To our knowledge, this is the first study to examine whether state medical marijuana laws are associated with differential use of cannabis and prevalence of CUD among individuals with elevated psychological distress. We do not find evidence that MML status was associated with disproportionately higher cannabis use or CUD in this population. Rather, we observe a consistent pattern of main effects, with higher levels of cannabis use and CUD in MML states compared to non-MML states, and higher levels of cannabis use and CUD among those with elevated psychological distress compared to those with no/mild distress. However, at the population level, this proportional relationship implies that the absolute magnitude of differences between MML states and non-MML states—including for prevalence of CUD—is largest among those with serious psychological distress.

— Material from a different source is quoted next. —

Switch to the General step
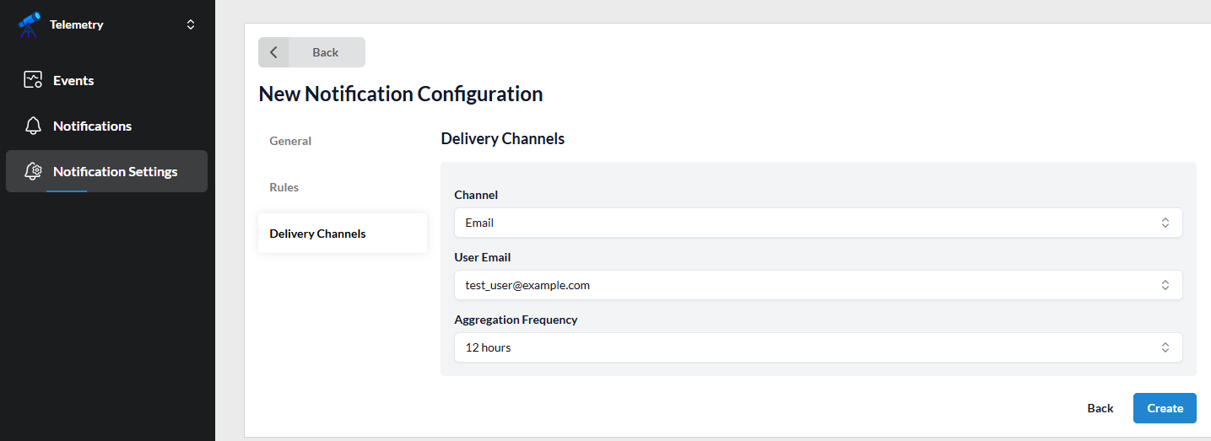The image size is (1211, 441). 290,142
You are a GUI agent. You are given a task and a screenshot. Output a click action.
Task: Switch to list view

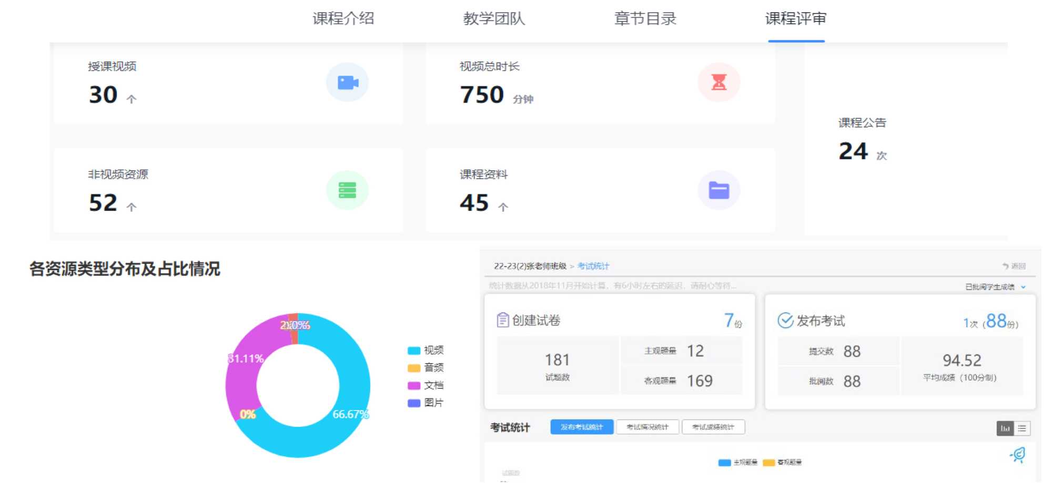tap(1022, 428)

Similar to prior studies, we find that elevated psychological distress is associated with greater likelihood of cannabis use and greater likelihood of CUD. For instance, Weinberger and colleagues (2019) reviewed NSDUH from 2008-2016 and concluded that persons with serious psychological distress reported higher rates of daily cannabis use.(Weinberger et al., 2019) Additional studies have found that perceived stress and mental health status are positively associated with prevalence of CUD (Moitra et al., 2015) and heavy cannabis use (Degenhardt et al., 2003). Our findings extend this evidence base, indicating elevated likelihood of any cannabis use, daily use, and CUD among those with both moderate and serious psychological distress, compared to those with no/mild distress. The magnitudes of these effects were large: for example, individuals with moderate psychological distress were more than twice as likely to experience CUD in the past year compared to those with no/mild distress, while those with serious psychological distress were almost three times as likely.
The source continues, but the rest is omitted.